Area of Municipality
- • Total: 256.20 km^{2} (98.92 sq mi)
- Highest elevation: 1,400 m (4,600 ft)
- Lowest elevation: 500 m (1,600 ft)

Population (2021)
- • Total: 48,203

Languages
- • Official: Nepali
- Time zone: UTC+5:45 (NST)
- Website: official website

= Bheriganga =

Bheriganga (भेरीगंगा) is an urban municipality located in Surkhet District of Karnali province of Nepal.

According to 2021 Nepal Census the total population of the municipality is 48,203 and the total area of the municipality is 256.20 km2. The municipality is divided into total 13 wards. Lekhparajul VDC was Incorporated with municipality in 2017 when government cancelled all old administration system and introduce new 753 local level administrative body.

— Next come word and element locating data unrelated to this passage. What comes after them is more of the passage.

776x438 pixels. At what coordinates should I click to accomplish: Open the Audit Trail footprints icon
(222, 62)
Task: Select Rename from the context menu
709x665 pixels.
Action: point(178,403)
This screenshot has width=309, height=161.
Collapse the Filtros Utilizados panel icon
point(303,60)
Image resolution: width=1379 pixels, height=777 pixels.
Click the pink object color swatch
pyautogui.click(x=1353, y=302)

The municipality is surrounded by Gurbha Kot in east, Barahatal in west, Birendranagar and Lekbesi in north and Bardiya District in south.

==History==
Bheriganga municipality was established on 2 December 2014 merging 3 VDC Chinchu, Maintada and Ramghat. Lekhparajul VDC Incorporated with municipality in 2017 when new administrative system came in force.

==Demographics==
At the time of the 2011 Nepal census, Bheriganga Municipality had a population of 41,865. Of these, 96.1% spoke Nepali, 2.5% Magar, 0.5% Gurung, 0.3% Raji, 0.2% Hindi, 0.1% Urdu, 0.1% Newar, 0.1% Maithili and 0.1% other languages as their first language.

In terms of ethnicity/caste, 42.8% were Chhetri, 23.5% Kami, 13.5% Magar, 4.9% Sarki, 4.2% Damai/Dholi, 4.1% Hill Brahmin, 2.6% Thakuri, 1.0% Sanyasi/Dasnami, 0.9% Badi, 0.7% Gurung, 0.4% Newar, 0.4% Raji, 0.3% Musalman, 0.2% Gaine, 0.1% Halwai, 0.1% Rai, 0.1% Tamang, 0.1% Tharu and 0.2% others.

In terms of religion, 95.7% were Hindu, 3.6% Christian, 0.5% Buddhist and 0.3% Muslim.

In terms of literacy, 70.9% could read and write, 2.7% could only read and 26.4% could neither read nor write.